Fair Work Commission (FWC) deputy president Andrew Bell has rejected the university’s application to add a sentence clarifying the term “contemporaneous consultation”, in an attempt to remove “an ambiguity or uncertainty” from the three-year-old agreement.
Under the agreement, “contemporaneous consultation with students” is part of the “associated work” that sessional academics are obliged to deliver alongside lectures and tutorials.
Student consultations that are not contemporaneous are classified as “other required academic activity” for which casuals receive additional payment.
The change sought by Monash would have meant that student consultations happening within a week of a related lecture or tutorial were deemed contemporaneous, necessitating no extra payment. It would also have allowed the university to schedule these consultations in advance.
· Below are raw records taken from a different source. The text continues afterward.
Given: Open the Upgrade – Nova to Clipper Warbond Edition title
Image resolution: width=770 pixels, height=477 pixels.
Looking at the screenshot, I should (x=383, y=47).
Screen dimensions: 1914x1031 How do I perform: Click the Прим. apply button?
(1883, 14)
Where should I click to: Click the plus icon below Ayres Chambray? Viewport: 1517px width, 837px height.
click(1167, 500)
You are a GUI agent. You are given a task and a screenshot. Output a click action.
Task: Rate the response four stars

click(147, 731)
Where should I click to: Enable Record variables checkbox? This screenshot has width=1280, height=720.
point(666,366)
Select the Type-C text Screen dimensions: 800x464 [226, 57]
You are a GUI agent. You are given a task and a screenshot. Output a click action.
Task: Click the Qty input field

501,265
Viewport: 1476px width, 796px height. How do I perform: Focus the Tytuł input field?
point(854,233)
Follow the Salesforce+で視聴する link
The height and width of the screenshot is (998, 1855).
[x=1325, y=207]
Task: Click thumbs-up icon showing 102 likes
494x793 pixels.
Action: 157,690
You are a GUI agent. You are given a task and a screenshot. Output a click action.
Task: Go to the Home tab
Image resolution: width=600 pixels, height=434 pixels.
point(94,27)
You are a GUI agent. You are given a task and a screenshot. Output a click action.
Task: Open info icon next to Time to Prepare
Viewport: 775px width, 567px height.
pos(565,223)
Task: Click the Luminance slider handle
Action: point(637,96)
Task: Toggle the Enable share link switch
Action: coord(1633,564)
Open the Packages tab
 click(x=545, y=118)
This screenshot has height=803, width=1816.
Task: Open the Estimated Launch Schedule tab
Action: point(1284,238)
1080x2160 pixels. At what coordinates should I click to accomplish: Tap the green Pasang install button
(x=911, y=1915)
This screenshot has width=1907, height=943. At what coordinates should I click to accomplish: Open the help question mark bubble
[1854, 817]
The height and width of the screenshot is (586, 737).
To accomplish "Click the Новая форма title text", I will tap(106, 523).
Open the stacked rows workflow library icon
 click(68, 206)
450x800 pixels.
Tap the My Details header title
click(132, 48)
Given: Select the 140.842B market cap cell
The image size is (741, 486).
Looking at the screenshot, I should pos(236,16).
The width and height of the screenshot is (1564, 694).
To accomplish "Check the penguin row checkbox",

The proposal outraged the National Tertiary Education Union (NTEU), which views contemporaneous consultations as unscheduled interactions immediately before or afterwards.
Witnesses testifying before the FWC said they had been instructed to set aside time for consultations and banned from claiming extra payment. Other staff had been paid for consultations at the extra rate “for many years”, while others had never been asked to schedule consultations.
Monash “embraced aspects of [this] evidence because it further demonstrated…the ambiguity and uncertainty…that the university was seeking to remedy”, Mr Bell observed.
But he dismissed the application. “While the university’s desire to bring the disputing parties out from the ‘no man’s land’ of uncertainty is laudable, that…needs to be anchored against a principled assessment of the potential rights of those affected.”
The change would have affected some 4,500 staff, including about 3,100 current casuals and more than 1,400 former employees. Mr Bell said the uncertainty could have been resolved just as effectively by limiting “contemporaneous” consultations to an hour either side of tutorials or lectures.
The university said it was reviewing the FWC’s decision. It said the commission had agreed with its contention that the enterprise agreement provisions were ambiguous.
“The university acknowledges and respects the decision of the FWC to nevertheless decide not to vary the enterprise agreement, because it was not clear what was intended when the provisions were originally inserted over 10 years ago,” a Monash spokesman said.
The stakes are high for both parties. The NTEU had warned that a Monash victory would set a “very serious precedent”, allowing employers in many industries to rewrite enterprise agreements “after the fact” and “kill off” underpayment claims.
Instead, the outcome could now allow the union to resume Federal Court proceedings it initiated against Monash nine months ago. The NTEU action, seeking an estimated A$10 million (£5.4 million) for unpaid consultations, was suspended pending the FWC’s decision.
Meanwhile, the fair work ombudsman has highlighted underpayments of casual academics as a priority issue for the Universities Accord. In a letter to Mary O’Kane, who chairs the accord panel, deputy ombudsman Rachel Volzke condemned universities’ “repeated and often entrenched non-compliance” as a failure of governance.
“We are seeing a pattern…of work such as lectures, student consultations and marking being incorrectly classified,” the letter says.
“Corporate governance arrangements…do not prioritise or consider workplace relations risks or compliance, [with] inadequate reporting to and oversight by governing boards…resulting in a single point of failure.”